In 2009, the MLRs of the seven largest for-profit insurers (not counting Medicare and Medicaid) ranged from 68 percent to 92 percent. That means the companies kept between 8 and 32 percent of premiums to pay for items like claims processing, telephone answering systems with on-hold music, and CEO salaries. But that will be changing in 2011. The Patient Protection and Affordable Care Act (the health care insurance reform law) stipulates that MLRs must be at least 80 percent in individual and small group markets, and 85 percent in large group markets, or the companies must issue a rebate to consumers in 2012. Administrative costs cannot be included in the MLR, but quality improvement activities can. So there is quite a scramble going on behind the scenes at insurance companies to redefine costs so they qualify within the MLR. As smart companies, they are going to be trying to game the system. My prediction is that they will all meet the target, and not have to pay rebates.

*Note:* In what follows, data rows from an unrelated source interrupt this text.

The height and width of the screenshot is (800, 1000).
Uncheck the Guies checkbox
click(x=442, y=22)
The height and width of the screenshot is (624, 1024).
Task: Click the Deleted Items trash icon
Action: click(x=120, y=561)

In the course of this fracas, so-called mini-med plans (offered by fast-food restaurants, big-box retailers, etc.) applied for an exemption to allow a lower MLR, citing increased expenses due to high employee turnover. I guess it costs a lot more money to add and subtract names in the computer than it does to send claim denial notices. In a typical basic mini-med plan, a worker pays $13.99 a week for a maximum annual benefit of $2,000. One visit to an ER or an MRI scan should wipe that out. Babies and hospitalization are way over the limit. Terrible insurance though it is, a spokesman for McDonald’s said it would look for other insurance options if it couldn’t get the waiver.

Well, I’m sorry I had to drag you through so much detail to explain what’s distasteful about “medical loss ratio.” By contrast, it doesn’t take any explaining to see what’s wrong with “provider.” It’s because the system’s already been fully gamed on that one.